Week Three of the Bloomberg School of Public Health Coursera program, “Reducing Gun Violence in America: Evidence for Change,” seemingly promised some substance. This week’s module is titled “Evidence-Based Policies to Prevent Gun Violence” but the threshold for what qualifies as “evidence-based” is subjective. As in, the Bloomberg team selects what qualifies as evidence and what should just be done even in the absence of evidence.
The presenters advocate for universal background checks, licenses or permits to purchase, and waiting periods. But, while pushing these measures, they admit that the evidence on the impact of background checks for private sales on gun homicides “has not found protective effects” and that “[t]he evidence of the impact on waiting periods on firearm homicide is inconclusive.”
Those are actual quotes from this week’s lessons. The Bloomberg School staff claim that a waiting period allows law enforcement more time to complete a background check…but background checks don’t stop after the third day (when a dealer can choose to proceed with a sale if the person has not been denied). Law enforcement continues to investigate the buyer and, if necessary, retrieves the firearm in the event that a prohibited person took possession of a firearm before the background check was complete. Investigators have up to 90 days to compete a background check – that’s far more than any proposed waiting period.
As we’ve pointed out repeatedly, so-called universal background checks would have no effect on criminals.
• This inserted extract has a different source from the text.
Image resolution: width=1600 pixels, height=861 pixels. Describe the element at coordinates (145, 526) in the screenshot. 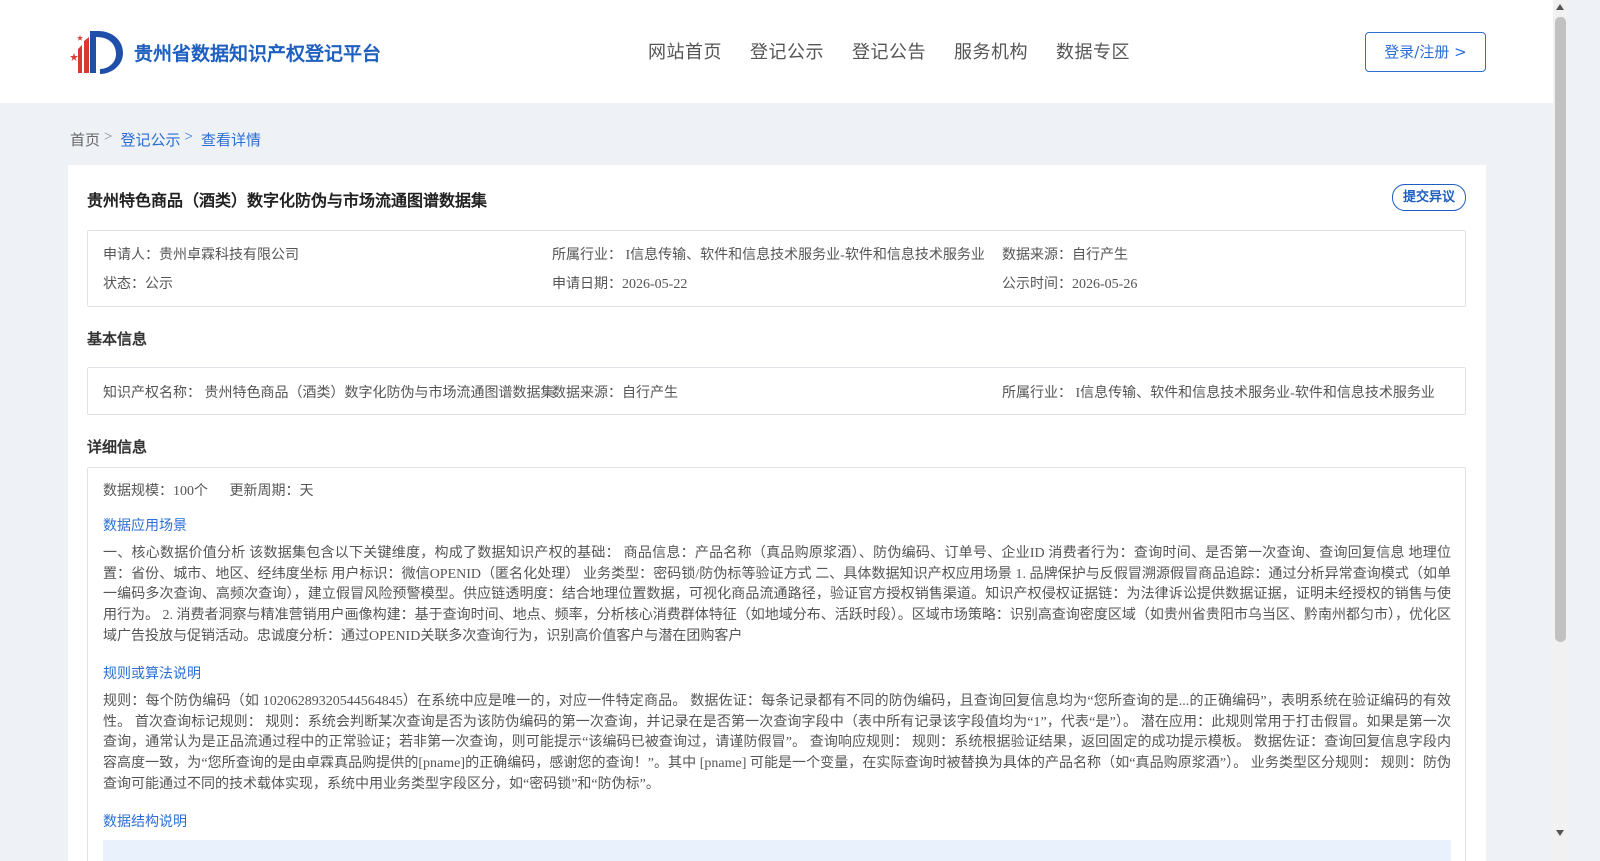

Since “universal” background checks don’t work on their own, Bloomberg acolytes argue for a licensing or permit to purchase system based on their research. The Rand Corporation included much of this same research in their review of gun-policy research, “The Science of Gun Policy,” and deemed licensing and permitting requirements to have an uncertain effect on both total homicides and firearm homicides because the evidence is inconclusive.
As in prior weeks, the Bloomberg team simply ignored research, sometimes conducted by their own staff members, that didn’t confirm their existing anti-gun biases. This week, a portion of the module focused on laws that prohibit individuals convicted of certain misdemeanors from possession firearms. Unsurprisingly, research conducted by the Center for Gun Policy and Research and UC Davis that found violent misdemeanor prohibitions and universal background checks have no effect was again excluded despite the authors claiming “very good evidence” supporting such prohibitions.
That is, within the body of evidence they’re willing to acknowledge.
One of the more interesting presentations this week was a panel discussion on the Consortium for Risk-Based Firearm Policy. The Executive Director of the Coalition to Stop Gun Violence, Josh Horwitz, is lauded as a key figure behind the Consortium. Horwitz says during a discussion of extreme risk protection orders that advocates eventually “settled” on California to enact the first such legislation because “their legislature is somewhat full-time” and “they have legislative staff and really good legal counsel there.”
Surely, they didn’t pick California because lawmakers there have never met a gun control policy they didn’t like. Case in point: the microstamping law for which Horwitz claims credit. From his biography on the Coalition to Stop Gun Violence:
“For instance, in 2007, his research and advocacy were instrumental in enacting a first-of-its-kind microstamping law in California. The revolutionary technology allows law enforcement to trace guns from expended cartridge casings left at crime scenes.”
Except it doesn’t exist. The law exists, but the technology is unfeasible so the real result is that law-abiding gun owners in California simply don’t have the option to purchase newer and likely safer model firearms. They can only purchase older models grandfathered in under the microstamping law.
What else would one expect from anti-gun activists?